**SHORT EXERCISE**:
Rewrite the data below, changing every "GUI agent" to "GUI assistant" and leaving everything else as it is.

**SUPPLIED INFORMATION**:
## Begin

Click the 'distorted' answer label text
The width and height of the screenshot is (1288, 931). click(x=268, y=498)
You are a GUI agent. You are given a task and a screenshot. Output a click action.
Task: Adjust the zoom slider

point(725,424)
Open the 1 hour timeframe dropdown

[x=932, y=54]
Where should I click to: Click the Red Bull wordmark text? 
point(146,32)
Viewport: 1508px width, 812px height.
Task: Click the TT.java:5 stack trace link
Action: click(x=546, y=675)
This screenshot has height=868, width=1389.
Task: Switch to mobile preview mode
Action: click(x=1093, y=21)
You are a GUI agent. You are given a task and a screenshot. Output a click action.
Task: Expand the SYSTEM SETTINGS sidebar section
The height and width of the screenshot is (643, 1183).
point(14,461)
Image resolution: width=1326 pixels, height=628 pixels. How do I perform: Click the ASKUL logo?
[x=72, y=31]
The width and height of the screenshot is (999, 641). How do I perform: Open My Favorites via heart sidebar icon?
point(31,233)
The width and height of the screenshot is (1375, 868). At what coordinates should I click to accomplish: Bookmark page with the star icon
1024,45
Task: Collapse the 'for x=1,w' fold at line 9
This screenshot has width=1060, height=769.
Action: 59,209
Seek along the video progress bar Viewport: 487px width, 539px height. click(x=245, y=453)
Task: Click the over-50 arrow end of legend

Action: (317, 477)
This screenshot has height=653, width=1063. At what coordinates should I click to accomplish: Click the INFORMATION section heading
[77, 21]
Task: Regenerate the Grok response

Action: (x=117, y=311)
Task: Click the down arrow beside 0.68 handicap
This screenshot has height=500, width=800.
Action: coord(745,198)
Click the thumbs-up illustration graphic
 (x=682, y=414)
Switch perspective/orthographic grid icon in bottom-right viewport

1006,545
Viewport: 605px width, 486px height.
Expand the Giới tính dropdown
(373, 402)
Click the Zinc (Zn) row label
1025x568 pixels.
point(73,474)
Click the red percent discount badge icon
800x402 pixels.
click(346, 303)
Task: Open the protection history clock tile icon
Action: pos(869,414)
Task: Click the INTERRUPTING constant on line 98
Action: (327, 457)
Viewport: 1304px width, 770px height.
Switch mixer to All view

## End

**SOLUTION**:
Click the 'distorted' answer label text
The width and height of the screenshot is (1288, 931). click(x=268, y=498)
You are a GUI assistant. You are given a task and a screenshot. Output a click action.
Task: Adjust the zoom slider

point(725,424)
Open the 1 hour timeframe dropdown

[x=932, y=54]
Where should I click to: Click the Red Bull wordmark text? 
point(146,32)
Viewport: 1508px width, 812px height.
Task: Click the TT.java:5 stack trace link
Action: click(x=546, y=675)
This screenshot has height=868, width=1389.
Task: Switch to mobile preview mode
Action: click(x=1093, y=21)
You are a GUI assistant. You are given a task and a screenshot. Output a click action.
Task: Expand the SYSTEM SETTINGS sidebar section
The height and width of the screenshot is (643, 1183).
point(14,461)
Image resolution: width=1326 pixels, height=628 pixels. How do I perform: Click the ASKUL logo?
[x=72, y=31]
The width and height of the screenshot is (999, 641). How do I perform: Open My Favorites via heart sidebar icon?
point(31,233)
The width and height of the screenshot is (1375, 868). At what coordinates should I click to accomplish: Bookmark page with the star icon
1024,45
Task: Collapse the 'for x=1,w' fold at line 9
This screenshot has width=1060, height=769.
Action: 59,209
Seek along the video progress bar Viewport: 487px width, 539px height. click(x=245, y=453)
Task: Click the over-50 arrow end of legend

Action: (317, 477)
This screenshot has height=653, width=1063. At what coordinates should I click to accomplish: Click the INFORMATION section heading
[77, 21]
Task: Regenerate the Grok response

Action: (x=117, y=311)
Task: Click the down arrow beside 0.68 handicap
This screenshot has height=500, width=800.
Action: coord(745,198)
Click the thumbs-up illustration graphic
 (x=682, y=414)
Switch perspective/orthographic grid icon in bottom-right viewport

1006,545
Viewport: 605px width, 486px height.
Expand the Giới tính dropdown
(373, 402)
Click the Zinc (Zn) row label
1025x568 pixels.
point(73,474)
Click the red percent discount badge icon
800x402 pixels.
click(346, 303)
Task: Open the protection history clock tile icon
Action: pos(869,414)
Task: Click the INTERRUPTING constant on line 98
Action: (327, 457)
Viewport: 1304px width, 770px height.
Switch mixer to All view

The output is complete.